— AIM OF THE TASK —
Write out the passage on the self-assembling porphyrin–fullerene donor–acceptor complex in full, word for word.

The researchers prepared the donor component in aqueous solution by attaching an L-glutamide to a porphyrin macrocycle featuring a central zinc atom. The resulting molecule self-assembled into one-dimensional architectures through hydrogen bonding, in good agreement, Ihara notes, with previous observations of the assembly behavior of glutamide units.

These structures were then mixed with fullerenes — ball-shaped electron acceptor molecules — in an organic solvent. The fullerenes were functionalized with a pyridine moiety, which coordinated to the zinc central atom of the porphyrin to form a phase-separated, non-covalently linked donor–acceptor complex.

These structures exhibited fluorescence quenching efficiencies that matched the best covalent systems. In contrast, mixtures containing similar amounts of non-assembled porphyrins and fullerenes only showed weak electron-transfer abilities. “Our low-molecular-weight donor–acceptor supramolecular complex behaves just like a polymeric OPV system,” says Ihara. The combination of glutamide unit self-assembly and zinc–fullerene coordination is considered to be responsible for the unexpectedly high electron-transfer efficiency.

The researchers also found that the assemblies alternated from well-defined to disordered states with variations in temperature, thus allowing the electron-transfer ability to be tuned thermally. Ihara and his team are currently using this donor–acceptor supramolecular complex to manufacture thin films for OPV applications.

— Collected data entries —
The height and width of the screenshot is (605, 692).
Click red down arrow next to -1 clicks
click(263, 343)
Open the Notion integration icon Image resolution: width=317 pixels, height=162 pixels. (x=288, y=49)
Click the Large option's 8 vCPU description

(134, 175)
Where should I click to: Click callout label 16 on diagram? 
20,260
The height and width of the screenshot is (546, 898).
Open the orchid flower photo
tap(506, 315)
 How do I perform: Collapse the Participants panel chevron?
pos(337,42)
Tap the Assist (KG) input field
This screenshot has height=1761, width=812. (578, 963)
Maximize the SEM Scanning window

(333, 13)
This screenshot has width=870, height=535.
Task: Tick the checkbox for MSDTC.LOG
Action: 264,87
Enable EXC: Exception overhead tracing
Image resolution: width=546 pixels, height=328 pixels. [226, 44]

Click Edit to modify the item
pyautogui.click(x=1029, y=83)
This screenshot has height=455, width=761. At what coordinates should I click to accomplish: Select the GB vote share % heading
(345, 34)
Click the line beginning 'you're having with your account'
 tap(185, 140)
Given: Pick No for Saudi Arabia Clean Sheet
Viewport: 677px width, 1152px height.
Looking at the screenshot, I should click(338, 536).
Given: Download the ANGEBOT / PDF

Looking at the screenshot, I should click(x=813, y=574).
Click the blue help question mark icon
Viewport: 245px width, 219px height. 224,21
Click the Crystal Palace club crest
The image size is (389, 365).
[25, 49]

— REPLY —
The researchers prepared the donor component in aqueous solution by attaching an L-glutamide to a porphyrin macrocycle featuring a central zinc atom. The resulting molecule self-assembled into one-dimensional architectures through hydrogen bonding, in good agreement, Ihara notes, with previous observations of the assembly behavior of glutamide units.

These structures were then mixed with fullerenes — ball-shaped electron acceptor molecules — in an organic solvent. The fullerenes were functionalized with a pyridine moiety, which coordinated to the zinc central atom of the porphyrin to form a phase-separated, non-covalently linked donor–acceptor complex.

These structures exhibited fluorescence quenching efficiencies that matched the best covalent systems. In contrast, mixtures containing similar amounts of non-assembled porphyrins and fullerenes only showed weak electron-transfer abilities. “Our low-molecular-weight donor–acceptor supramolecular complex behaves just like a polymeric OPV system,” says Ihara. The combination of glutamide unit self-assembly and zinc–fullerene coordination is considered to be responsible for the unexpectedly high electron-transfer efficiency.

The researchers also found that the assemblies alternated from well-defined to disordered states with variations in temperature, thus allowing the electron-transfer ability to be tuned thermally. Ihara and his team are currently using this donor–acceptor supramolecular complex to manufacture thin films for OPV applications.